Ms. Civiletti accused the News-Review of arrogance, insensitivity, and pandering to lurid curiosity for publishing a photograph of two cars involved in a fatal crash Saturday night. Riverhead Local opted not to run a crash photo despite being “on the scene of that crash … long before other media arrived,” as Ms. Civiletti reports. At the bottom of the Local story ran the following editor’s note: “When we know someone involved in an accident is deceased on the scene, we do not publish photos of the car(s) involved in the crash.”
On April 21, 2011, Riverhead Local ran more than a dozen photos of a Baiting Hollow crash that claimed the life of Brian Costello, a developmentally disabled man from Port Jefferson. Many of the pictures still visible on the site today show the vehicle wreckage. Mr. Costello wasn’t pronounced dead on the scene, but was pronounced dead minutes later, before anyone had reported on the crash.
On Sept. 15, 2006, while working as the executive editor of the former North Shore Sun newspaper, Ms. Civiletti and her husband, photographer Peter Blasl, published a front page photo of a car stuck on the second floor of an apartment building in Coram, where the driver remained trapped and killed. Mr. Blasl was so proud of this example of quality journalism, he entered it for an award from the New York Press Association. It won first place, with the judges calling it “amazing” and “spectacular.”
And it was.
One week after winning the award, Ms. Civiletti opted to publish the photo a second time, a move that drew complaints from the victim’s family. In a column the following week she apologized, but only for publishing the photo a second time.
“The scene depicted in the photo … was news when it happened, and, as such, we were correct to print it at the time,” she wrote.
That’s how we feel today at the News-Review. We published the photo Saturday night because it was news — not because we were arrogantly looking to drum up web traffic or due to a lack of sensitivity, as Ms. Civiletti claims.
Journalists don’t like covering sensitive topics. We do it because it’s all part of the job.
A car accident story with no photograph can draw more than 1,000 readers to a story in a day. While adding a photo can get more people to our website, that’s not why we did it Saturday night.

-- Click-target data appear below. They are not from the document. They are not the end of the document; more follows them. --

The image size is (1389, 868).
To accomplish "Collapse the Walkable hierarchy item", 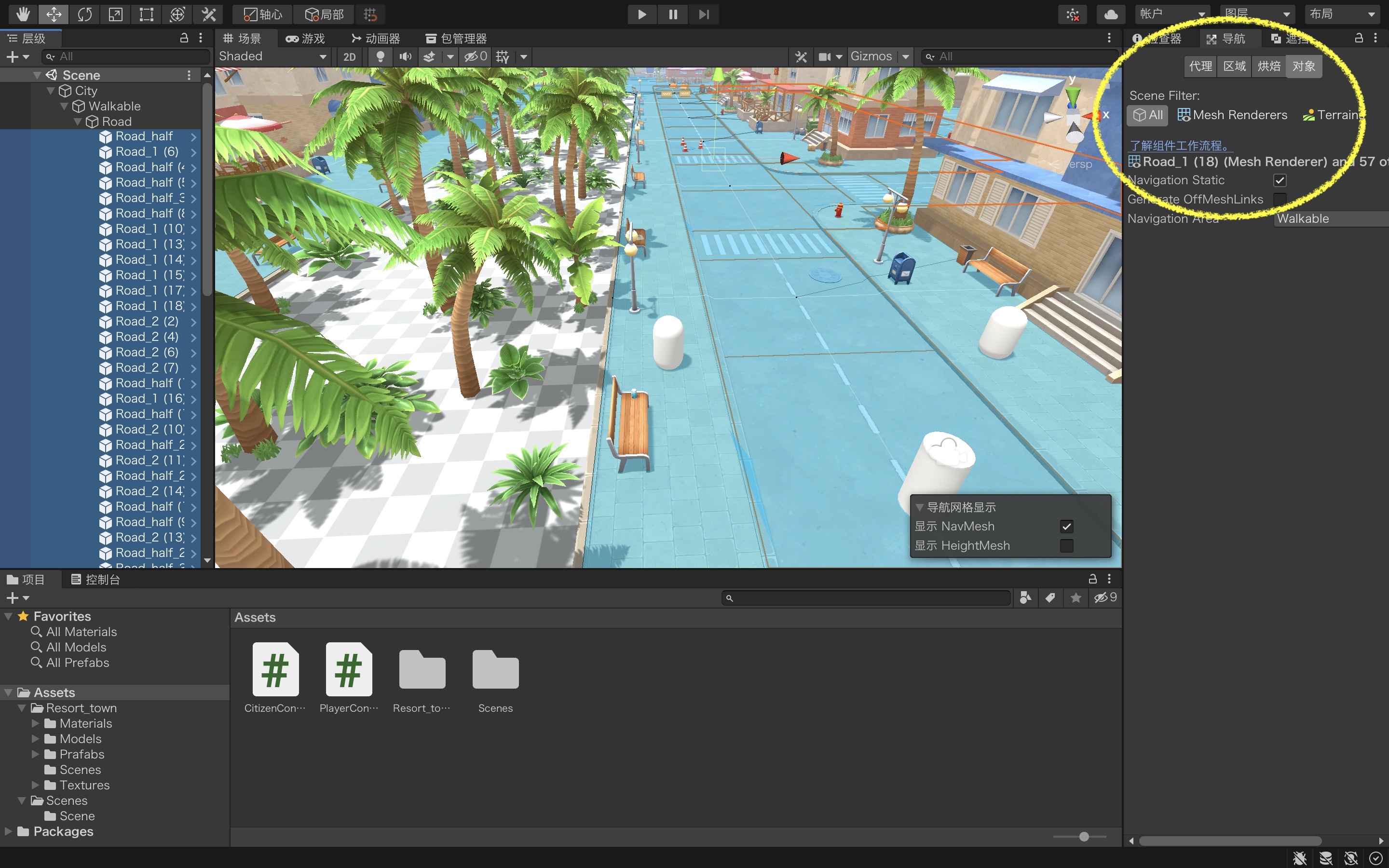I will click(x=64, y=106).
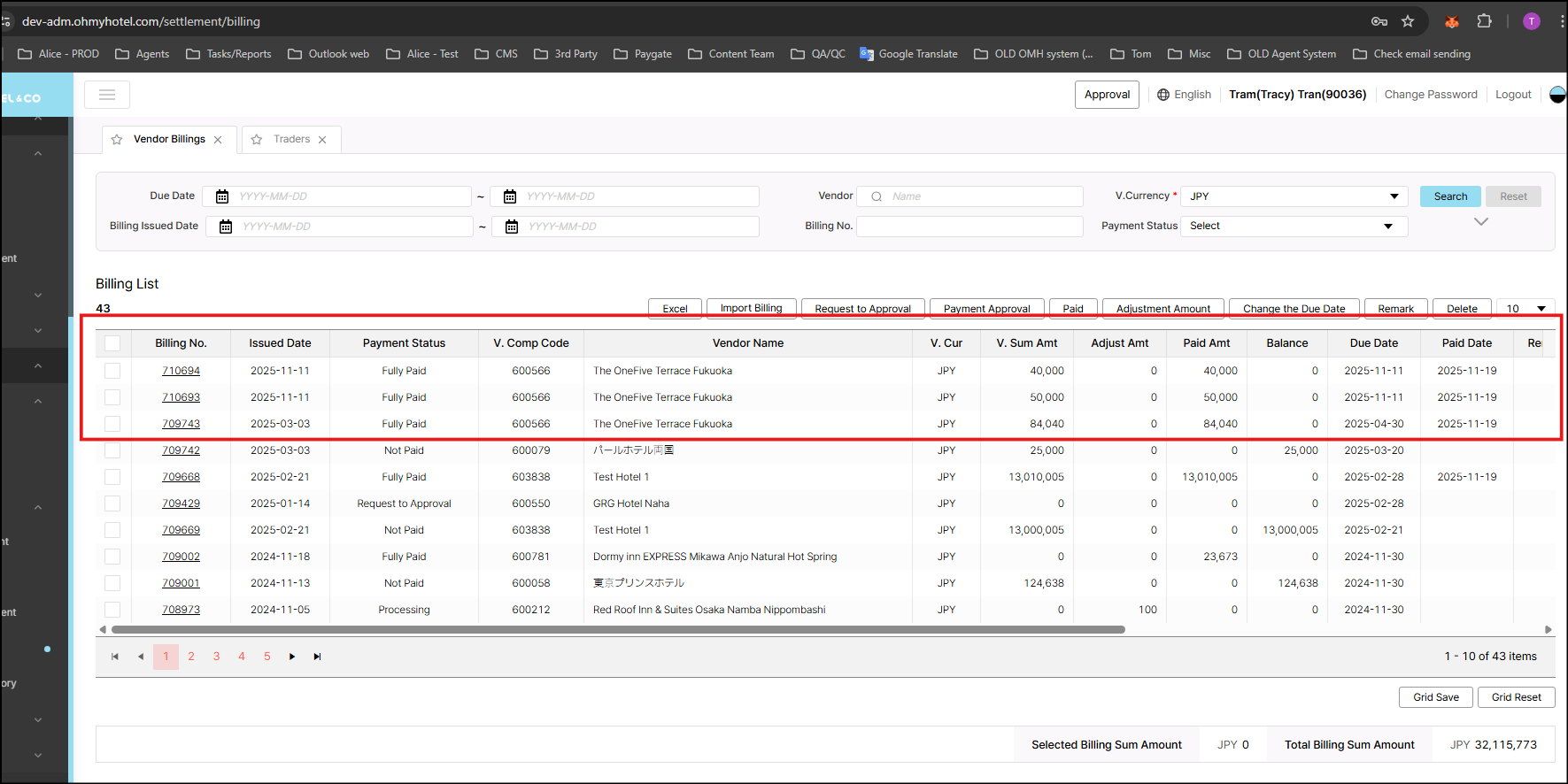Screen dimensions: 1568x784
Task: Click the globe language icon
Action: pos(1163,95)
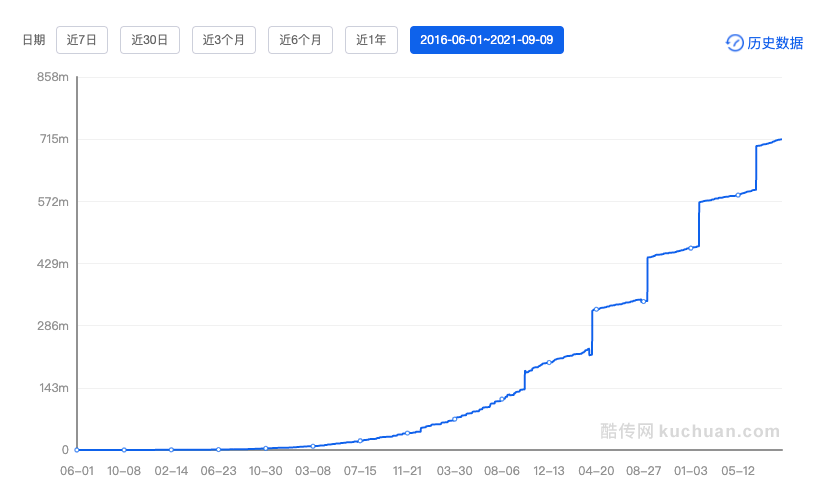The height and width of the screenshot is (489, 825).
Task: Switch to 近6个月 range
Action: [x=300, y=40]
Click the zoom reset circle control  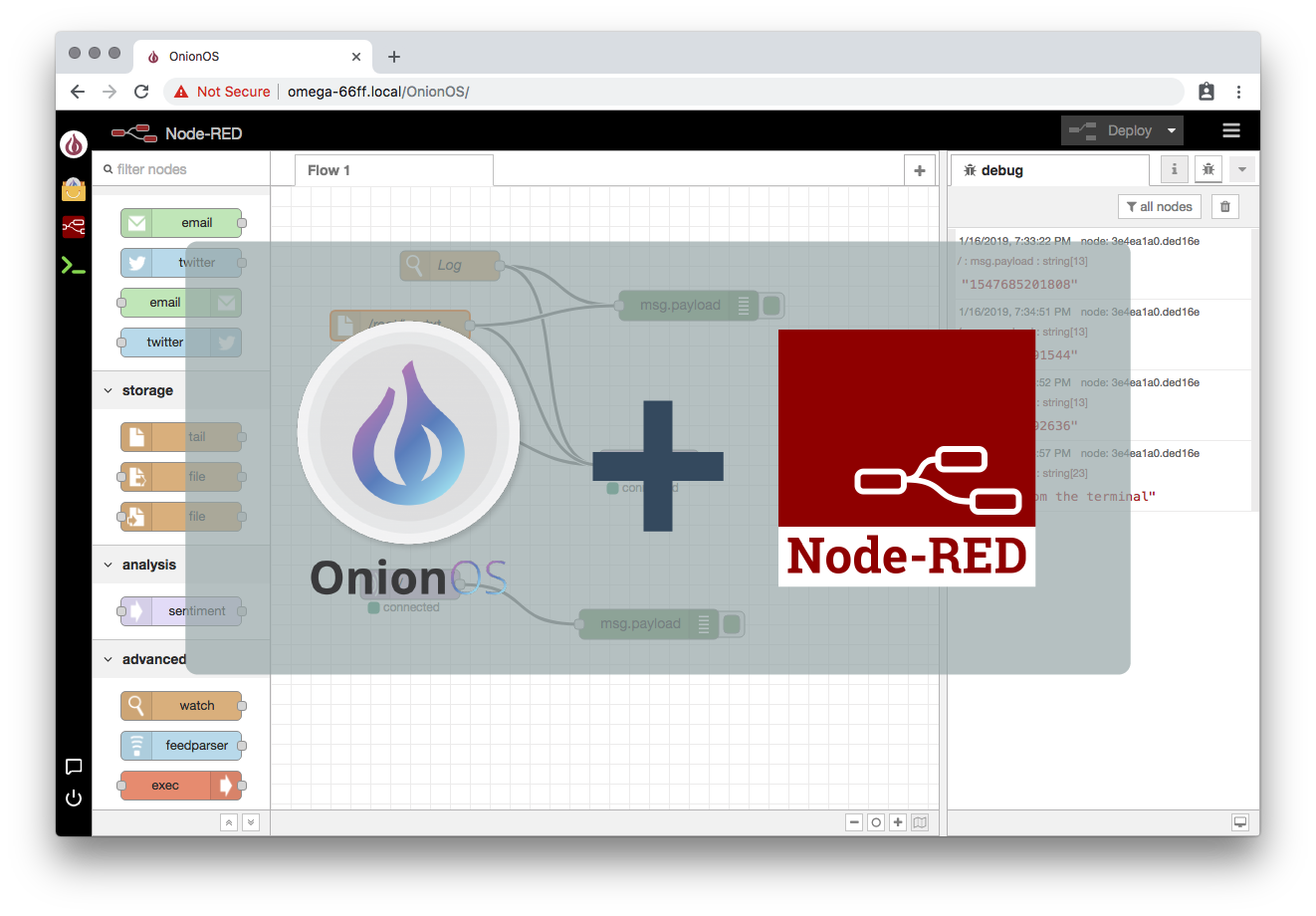point(876,822)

We did it because it was a big story and using the image enhanced our ability to tell that story. There was never any thought over how much traffic we could get from running the photo vs. not publishing it. There was no violation of ethics, just as it was not unethical for us to protect sources in a recent story about the troubled past (and present) of a potential town appointee, as Ms. Civiletti has accused. [Protecting sources with anonymity is a staple of quality journalism, encouraged at times when outing a source can damage their reputation or livelihood.]
The decision to protect sources or to run certain photos is up to the editors of a news organization and competitors simply have no say in the decision. In this case, the three editors of our newspaper and website used more than a half century of experience in journalism to ultimately decide the photo from Saturday’s accident scene should be published and not taken down later despite a few complaints, the loudest of which was delivered by a woman who stands to directly benefit from damaging our reputation.
It was a news decision, not a question of ethics.
Grant Parpan is the web editor of TimesReview Newsgroup.
Editor’s Note: We did not hear complaints about our photo from the victim’s family or anyone involved in the crash. Riverhead Local was the only of three local news outlets to cover the crash Saturday night and not print photos of the vehicles.